Ten years ago today, Camden Sylvia and Michael Sullivan left their rent-stabilized loft in downtown Manhattan, went for a jog, rented a video and were never seen again. Today, the Daily News revisits the mystery and speaks to Sylvia's mother. Laurie Sylvia says, "I want to know what happened. Each year that goes by I think, maybe this year. I never imagined I would be doing that for 10 years."
Sylvia, then 36, and Sullivan, then 54, were paying $304/month for a 1600 square foot apartment at 76 Pearl Street. On November 7, 1997, Sylvia had given her landlord a letter which announced, according to the Village Voice, "that she and other tenants would withhold rent as long as he withheld heat," leading the police to question the landlord, Robert Rodriguez who ran a locksmith business on the ground floor.
He went missing as well during the investigation, but eventually turned up and was investigated by the police. The Manhattan DA's office couldn't justify a warrant to search Rodriguez's upstate property, so the NYPD used helicopters to search over the home as well as search dogs to sniff around the property. But police the managed to find evidence that led to Rodriguez's 5-year imprisonment on federal and state tax evasion and credit card fraud charges. In 2001, police divers searched the Hudson River for the couple's bodies after an anonymous tip. Nothing was found. In 2002, the NYPD's homicide division gave the case to the Cold Case squad. One detective told the Tribeca Tribune in 2002, “This is the most important missing persons case I’ve worked on in my career—because we haven’t solved it yet, because there’s no closure.”
Lauren Sylvia said that the anniversary made her hopeful that the public might have more information for the police, but closure is another story: "Closure? I don't believe I'll ever get that. There's always going to be a piece of me missing. I know I'll grieve forever." And in 2005, Toni Schlesinger spoke to the loft's current resident, now paying $3,200 a month.





The landlord killed them. It's simple. The Cold Case detectives would have solved this by now.
Maybe they felt so guilty paying that little for 1600 square feet that they offed themselves to stop the pain.
Easy way to prevent crimes like this - abolish rent control. All it does is make New York a national laughingstock.
this is why you need to booby trap your home
X-files "Home" style.
homicide dropped the ball on this one, it's so obvious. Still, it would be interesting to know what actually happened. He had to have accomplices, one guy can't make two people disappear very easily all by himself. Someone else knows the truth.
what a sad story. How that can happen to two people is just mind boggling.
the landlord ran a locksmith business... hrm.

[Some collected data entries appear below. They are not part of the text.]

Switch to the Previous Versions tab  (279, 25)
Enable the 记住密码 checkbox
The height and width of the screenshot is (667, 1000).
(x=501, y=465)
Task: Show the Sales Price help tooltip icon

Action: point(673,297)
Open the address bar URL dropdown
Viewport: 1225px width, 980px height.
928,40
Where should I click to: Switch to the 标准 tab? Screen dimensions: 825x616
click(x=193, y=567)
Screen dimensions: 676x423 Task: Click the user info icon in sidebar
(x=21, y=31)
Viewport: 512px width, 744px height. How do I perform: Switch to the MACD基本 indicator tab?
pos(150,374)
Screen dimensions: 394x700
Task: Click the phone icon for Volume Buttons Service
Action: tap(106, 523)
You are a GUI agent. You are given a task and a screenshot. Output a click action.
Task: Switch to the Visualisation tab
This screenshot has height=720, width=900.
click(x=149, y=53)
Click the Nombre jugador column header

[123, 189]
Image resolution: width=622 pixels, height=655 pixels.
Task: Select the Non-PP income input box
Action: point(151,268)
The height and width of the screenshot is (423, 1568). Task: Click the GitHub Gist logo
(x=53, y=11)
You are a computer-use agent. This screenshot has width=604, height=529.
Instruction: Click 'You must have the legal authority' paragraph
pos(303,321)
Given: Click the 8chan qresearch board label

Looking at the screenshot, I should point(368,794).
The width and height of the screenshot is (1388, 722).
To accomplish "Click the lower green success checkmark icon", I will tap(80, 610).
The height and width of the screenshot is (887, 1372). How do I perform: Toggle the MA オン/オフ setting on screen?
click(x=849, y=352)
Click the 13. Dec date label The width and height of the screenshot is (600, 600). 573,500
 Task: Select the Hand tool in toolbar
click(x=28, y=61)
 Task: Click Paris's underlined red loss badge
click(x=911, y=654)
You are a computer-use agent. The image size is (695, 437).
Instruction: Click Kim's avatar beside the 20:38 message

Come on gothamist, think harder! You can solve it! The clues are there!
To Tgirl:
There must have been a third man!
The Manhattan DA's office couldn't justify a warrant to search Rodriguez's upstate property...
I think we may have solved the case. He either shot or poisoned the tenants, had an accomplice help him bury the bodies upstate.
they could be fish food, it would be dumb (fella)of him/them to bury them
maybe he sold them into white slavery
Easy to joke when it's not your parents missing...
$3200 a month
or
$304 a month
lets say i was a landlord...
thats worth 2 bodies!!!
esp if the 2 bodies were 2 self centered trouble makers who tried to organize a rent strike in my money maker!
At $2/ft/mth, it's still cheap.
I'll gladly go $410 on the space with a ten year lease. Is it still available?
Can I bring my own locksmith in to change the keys? Are space heaters allowed and is electric included?
if the mother really wants this solved. hire someone to beat the andlords ass and i'm sure he'll tell the truth.
The landlord went "missing" after the couple disappearance, of course he did. During that time he took the bodies to his upstate home and buried them or dumped them in a unknown and unpopular lake or pond, then he reappears after a month or so. The police search the Hudson River, that is just to obvious, of course he didn't dump the bodies there. The police have the clues, just not enough to do a search of his property. This is not a cold case, more like a luke-warm case. I known nothing about this until I read it here, and after reading it and hearing about it for the first time in my life I'm sure the landlord killed them. The motive is if they was still alive he would be out of lots of money, so kill them so they won't encourage the other tenants not to pay. Damn, I lived ten years of my life and never heard of these people while they been dead somewhere and somehow.